# On the first and second laws of thermodynamics for open systems

Matter transfer in open systems changes the relationship between heat and entropy, and work and volume.

Valerio Gherardi https://vgherard.github.io
2024-03-04

The first and second laws of thermodynamics for closed systems are commonly expressed as:

$\text{d}U -\delta W= \delta Q \leq T'\,\text dS \qquad\text{[closed system]}\tag{1},$ where $$U$$, and $$S$$ denote the internal energy and entropy of the system, $$T'$$ is the temperature of the heat source, and $$\delta W$$ and $$\delta Q$$ are the amounts of energy transferred to the system in the form of heat and work, respectively. For concreteness, I will focus on volume work $$\delta W = -p\,\text d V$$ and reversible processes, so that the equal sign in Eq. (1) holds with the temperature of the source $$T'$$ being equal to $$T$$, the temperature of the system.

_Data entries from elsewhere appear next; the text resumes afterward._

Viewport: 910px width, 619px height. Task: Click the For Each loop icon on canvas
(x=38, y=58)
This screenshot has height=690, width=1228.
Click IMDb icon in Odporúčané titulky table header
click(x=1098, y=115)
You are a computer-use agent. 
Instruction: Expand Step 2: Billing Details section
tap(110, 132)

Eqs. (1) then imply the single equation:

$\text d U = T\,\text d S - p \,\text d V\qquad\text{[closed system]}\tag{2},$ from which we can identify:

$\left(\frac{\partial U}{\partial S}\right)_{V,N} = T, \quad \left(\frac{\partial U}{\partial V}\right)_{S,N} = -p \tag{3}$

In the previous equation, $$N$$ represents the quantity of matter (say number of moles) in the system. The suffixes indicate that the partial derivatives are taken at constant $$N$$, which may look trivial for closed systems. In open systems, however, $$N$$ can vary due to matter exchanges with the surrounding, so that the internal energy $$U = U(S,V,N)$$ is also a function of $$N$$, and this dependence defines the chemical potential:

$\mu \equiv \left(\frac{\partial U}{\partial N}\right)_{S,V}\tag{4}.$ Putting this together with Eqs. (3), we obtain a generalization of Eq. (2) for an open system:

$\text d U = T\text d S - p \text d V + \mu \text dN.\tag{5}$

One should realize that this equation represents, at the present stage, no more than a mathematical definition of the partial derivatives of $$U$$. In order to attach some physical content to it, we should connect the various terms appearing in Eq. (5) with operatively defined quantities.

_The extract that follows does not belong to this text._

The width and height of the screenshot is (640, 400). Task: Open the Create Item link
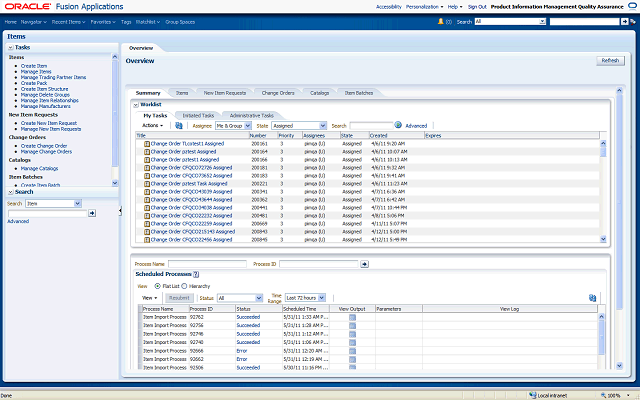click(35, 64)
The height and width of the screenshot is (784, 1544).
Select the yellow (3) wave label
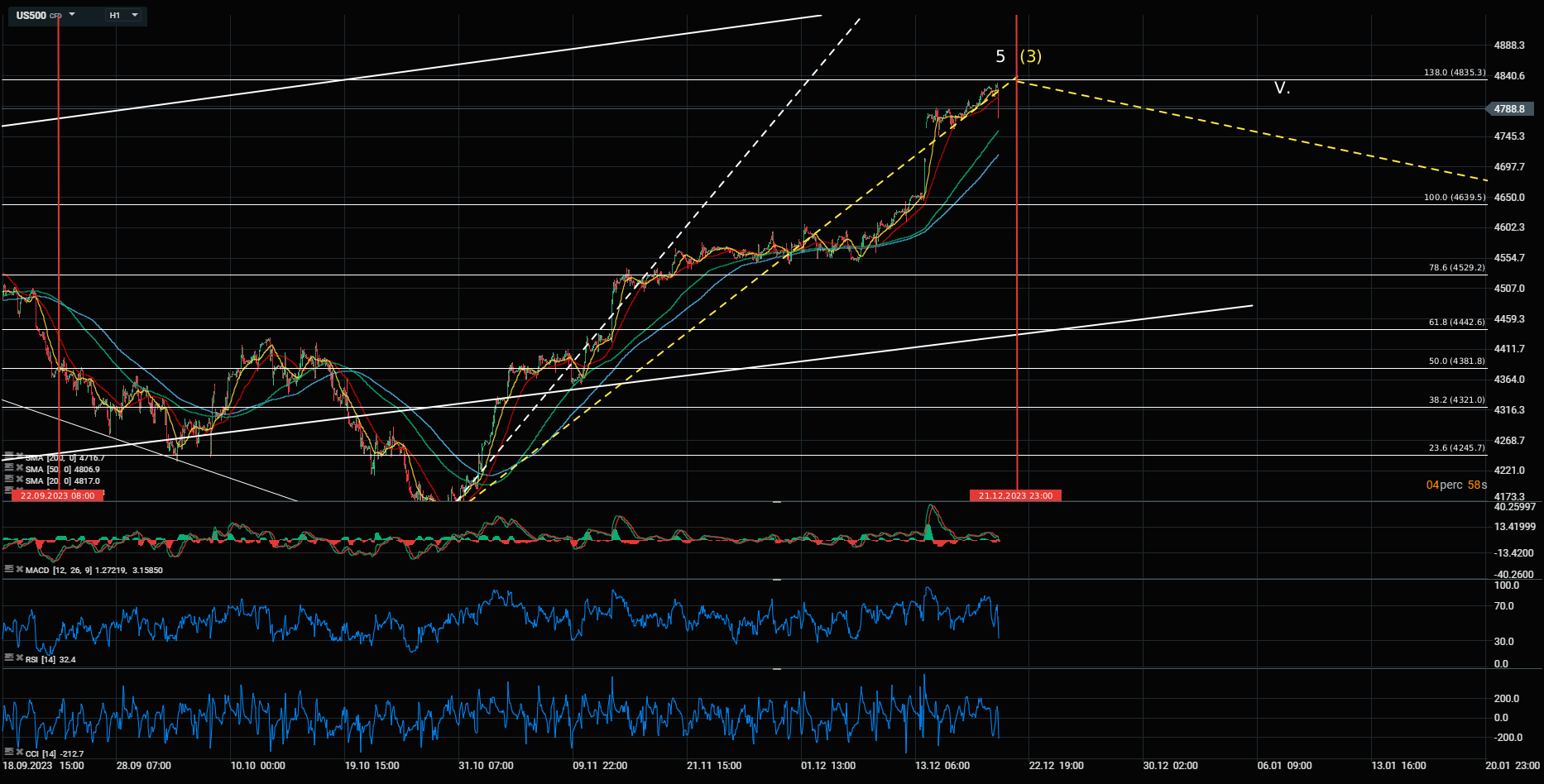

To appreciate this point, let us make a step back to the closed system case, and examine the physical content of the first two laws of thermodynamics. For a closed system we have the relations $$\delta W = - p\,\text dV$$ and $$\delta Q = T\,\text d S$$. It is important to realize that $$\delta W$$ and $$\delta Q$$ have independent operative definitions: $$\delta W$$ is defined as the work performed by external forces during the process considered, whereas $$\delta Q$$ is defined as the difference $$\delta Q=\text d U - \delta W$$. It is in light of these operative definitions that the laws of thermodynamics acquire physical content1.

In order to establish a similar physical interpretation for the open system case, let us decompose the change in internal energy as follows:

$\text d U = \delta Q + \delta W + \delta X.\tag{6}$ Here the first two terms correspond to heat and work, as before, while the new term $$\delta X$$ accounts for energy exchange due to matter transfer. Comparing Eqs. (6) and (5), and given the expressions of $$\delta Q$$ and $$\delta W$$ in the closed system case, it is tempting to conclude that:

$\delta Q \overset{?}{=} T \text d S,\quad \delta W \overset{?}{=}-p\text d V,\quad \delta X \overset{?}{=} \mu \text d N, \tag{7}$

but these identifications are easily seen to be wrong.

Before discussing the correct version of Eqs. (7), let us comment why these identifications can be dangerously misleading. Consider a gas enclosed by rigid and thermally insulating walls, so that no energy exchange with the exterior in the form of heat is possible and, since volume is constant, also no work is possible (according to (7)). Suppose now that we have some mechanism to inject a number $$\delta N$$ of additional particles into the system. Due to what was said above, we would be lead to conclude that the corresponding variation of internal energy should be $$\text{d}U \overset{?}{=} \mu \text d N$$, which is incorrect (the correct answer is discussed below).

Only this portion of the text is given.